*** Material shown

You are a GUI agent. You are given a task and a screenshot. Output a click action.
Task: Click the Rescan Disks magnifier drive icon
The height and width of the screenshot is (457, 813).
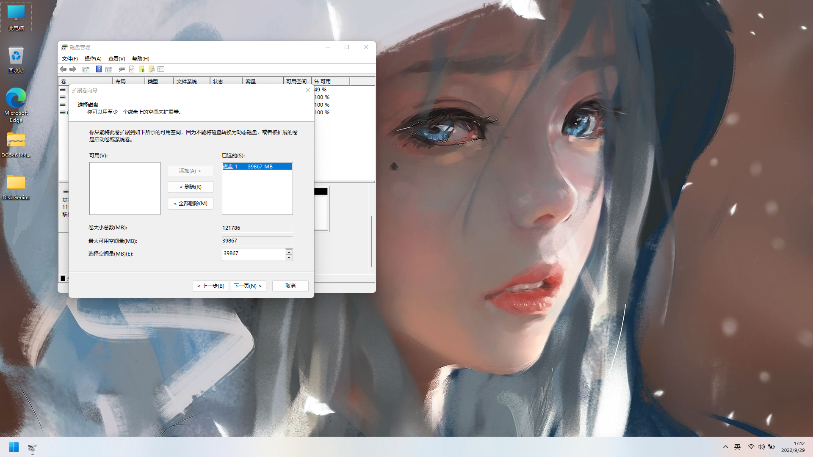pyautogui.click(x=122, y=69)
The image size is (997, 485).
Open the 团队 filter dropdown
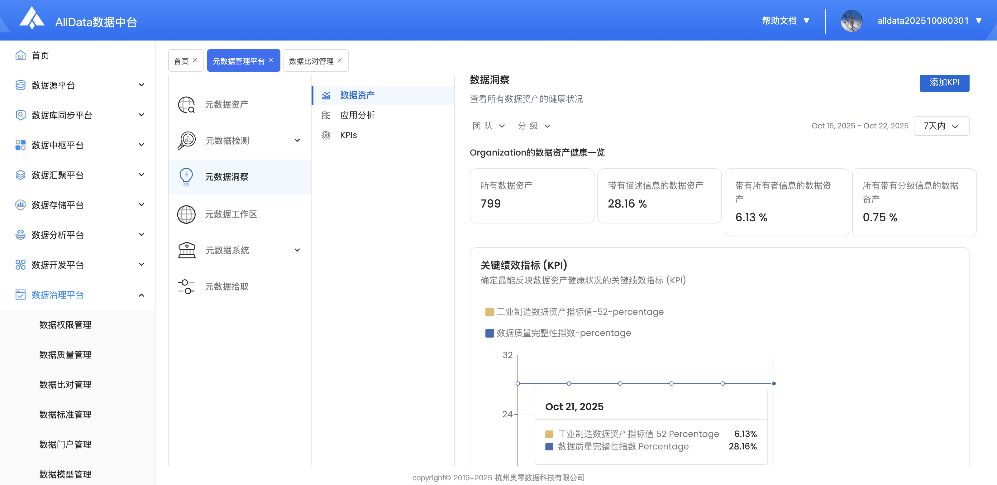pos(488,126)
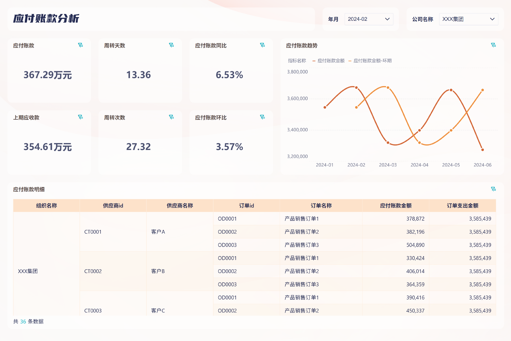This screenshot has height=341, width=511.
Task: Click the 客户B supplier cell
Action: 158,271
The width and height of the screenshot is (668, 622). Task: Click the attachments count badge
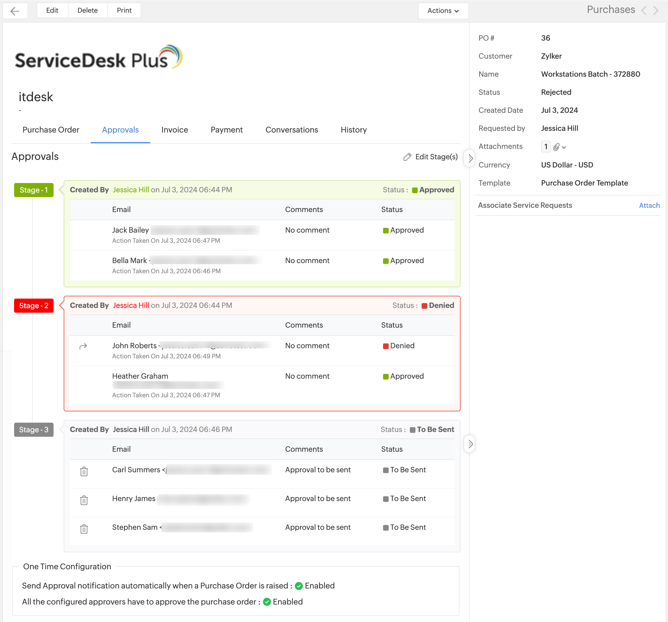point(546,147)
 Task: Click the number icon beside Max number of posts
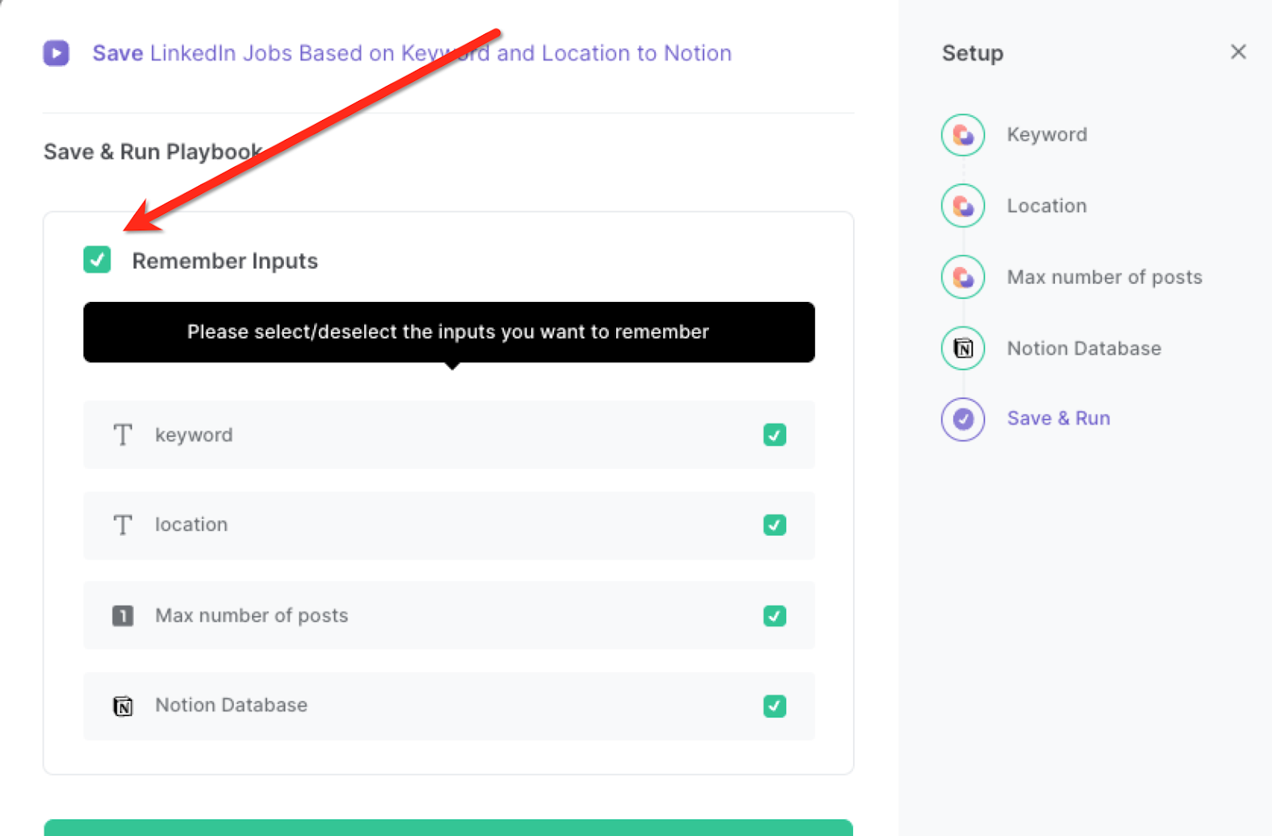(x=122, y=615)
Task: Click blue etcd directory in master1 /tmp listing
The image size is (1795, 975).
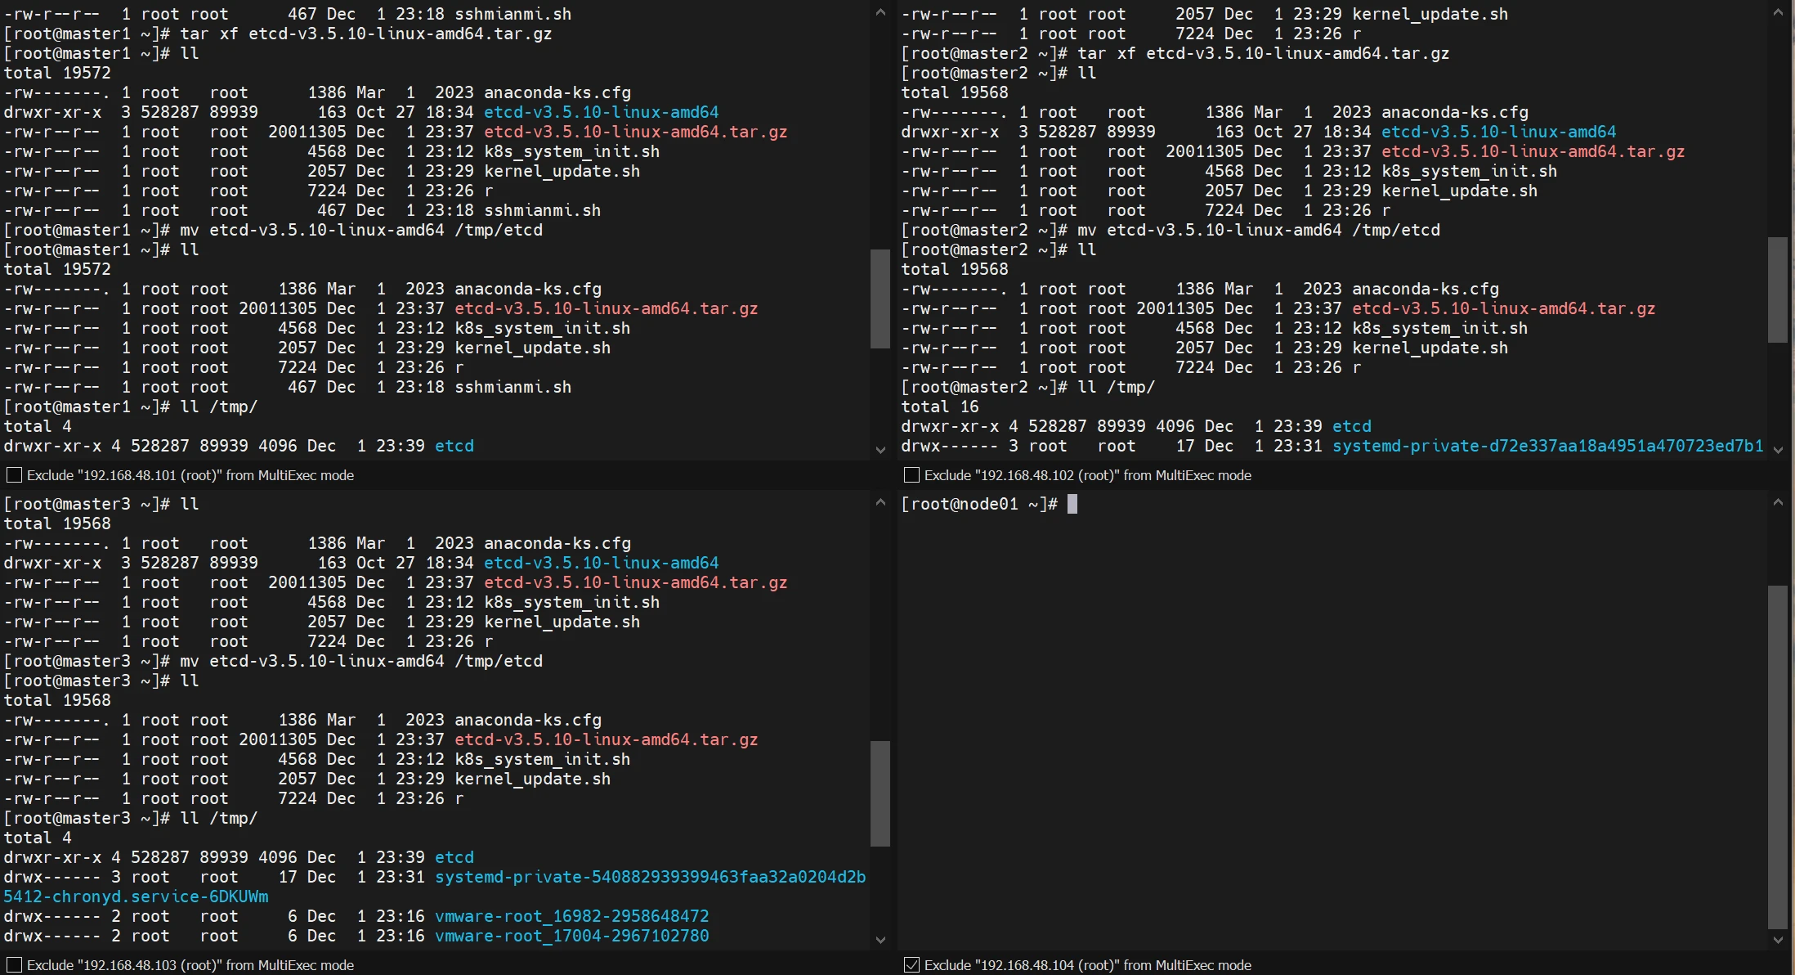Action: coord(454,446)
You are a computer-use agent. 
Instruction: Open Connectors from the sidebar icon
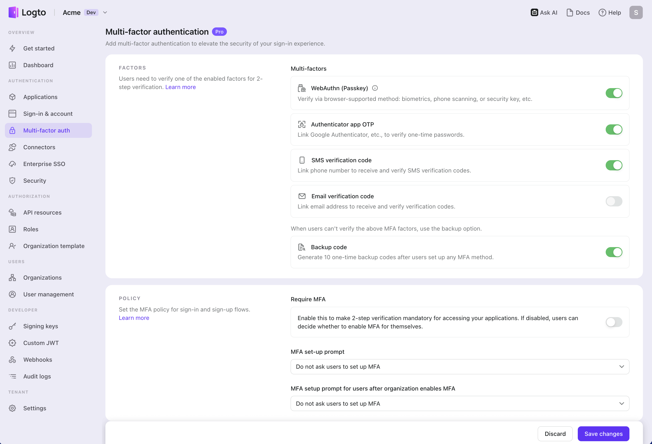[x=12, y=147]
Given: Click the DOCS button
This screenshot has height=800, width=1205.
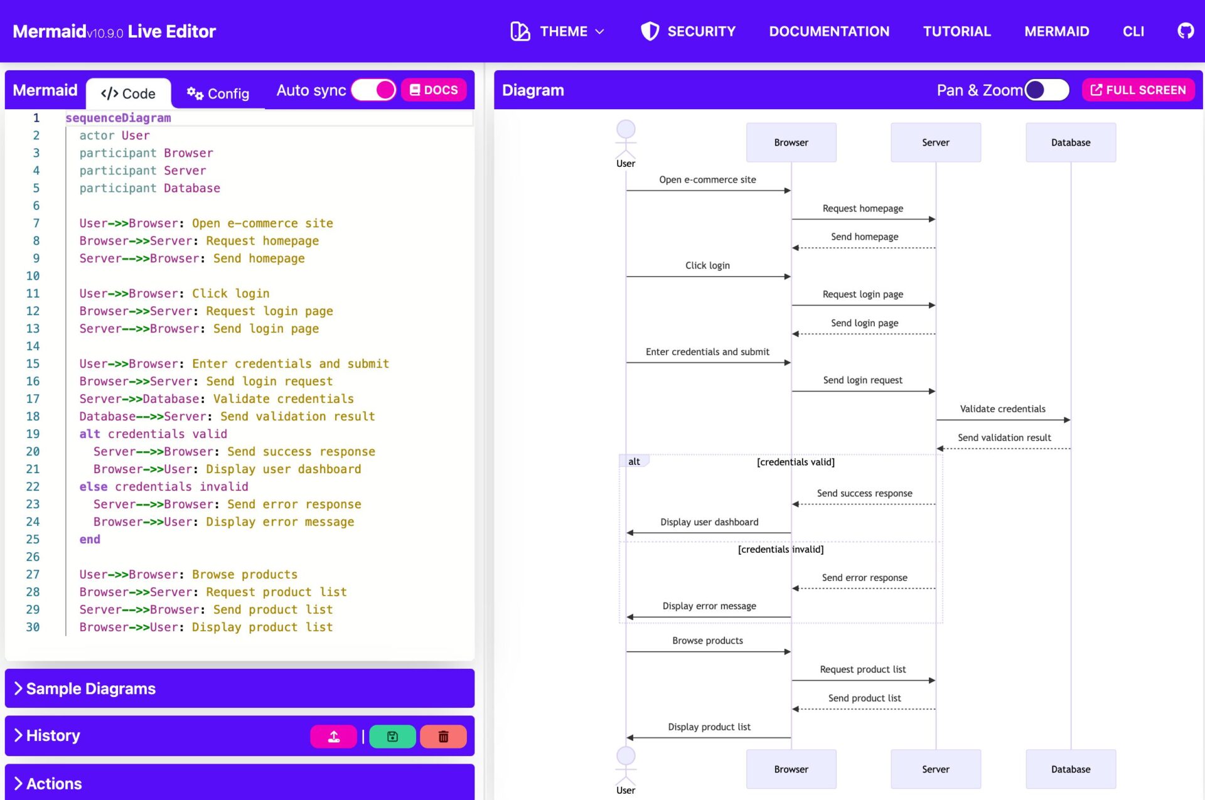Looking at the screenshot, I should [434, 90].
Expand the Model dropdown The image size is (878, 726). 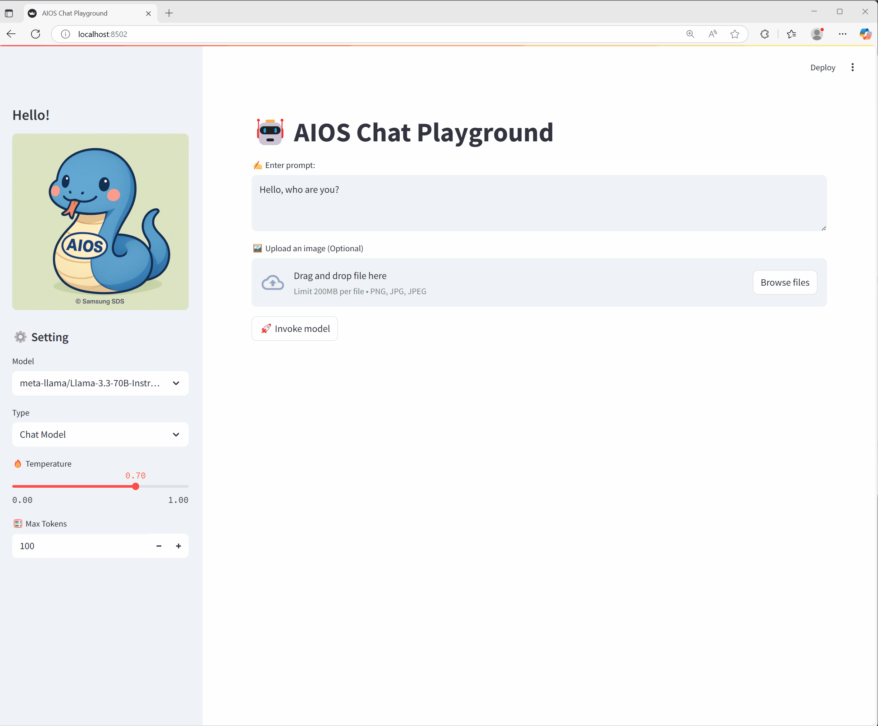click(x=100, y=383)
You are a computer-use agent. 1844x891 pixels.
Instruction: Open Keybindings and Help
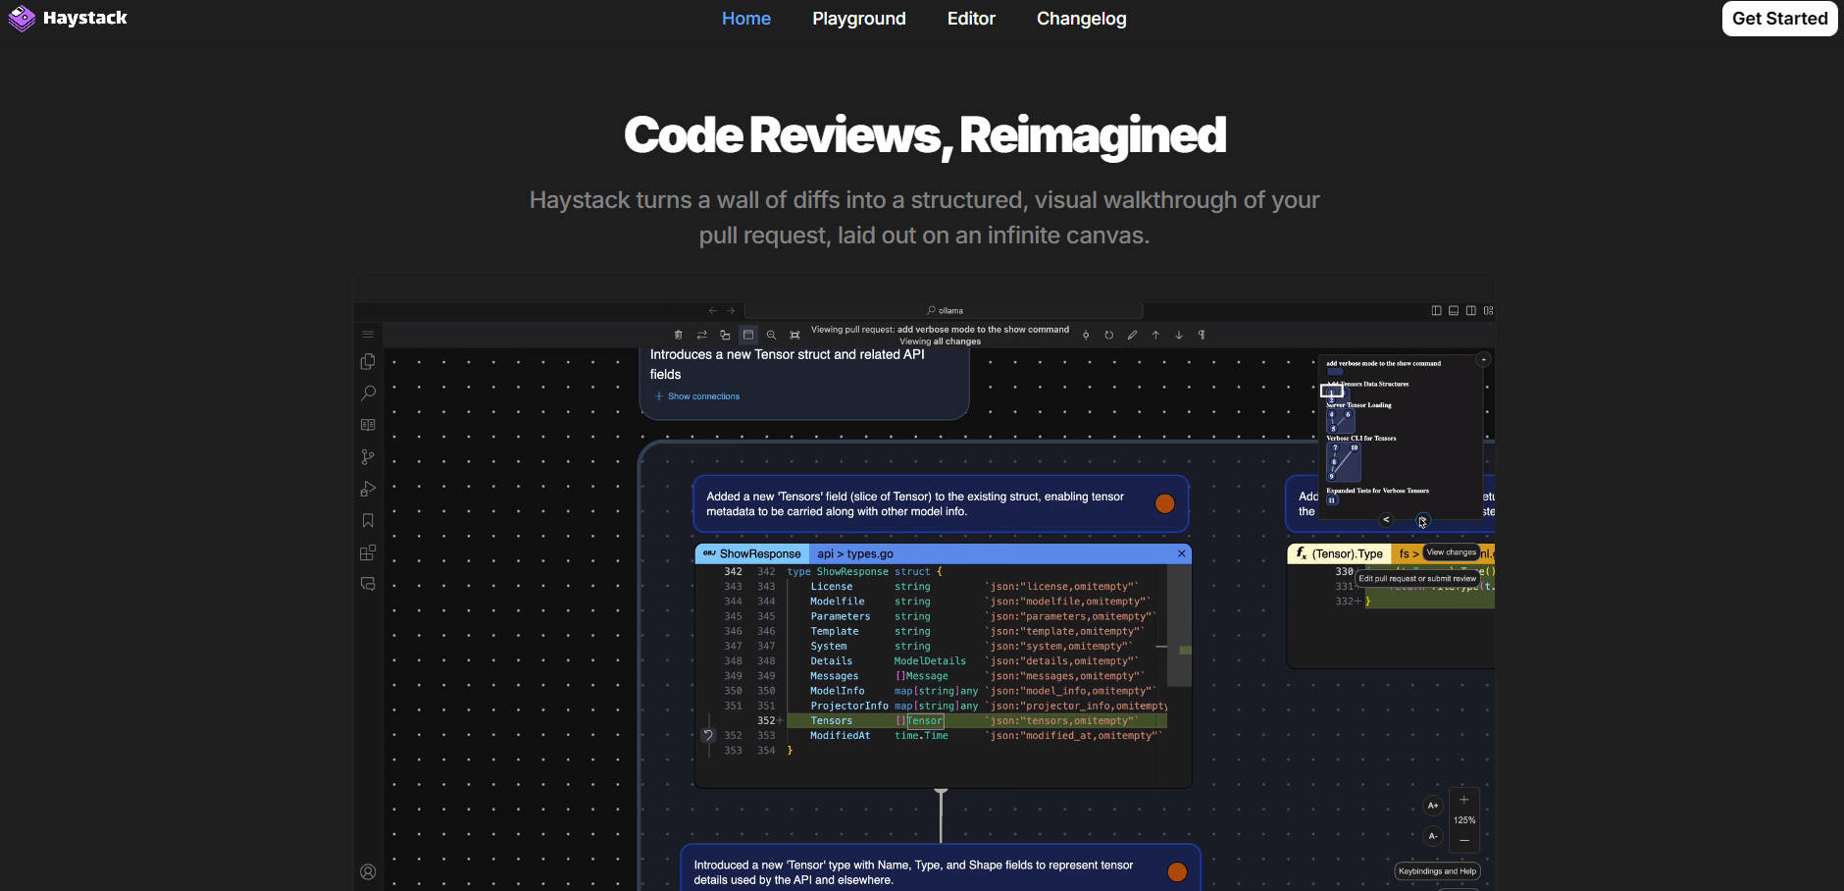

******

Check each line above for the string "agent" and show the ones that have it.

Worked solution
You are a GUI agent. You are given a task and a screenshot. Output a click action.
You are a computer-use agent. 
You are a computer-use agent. 1844x891 pixels.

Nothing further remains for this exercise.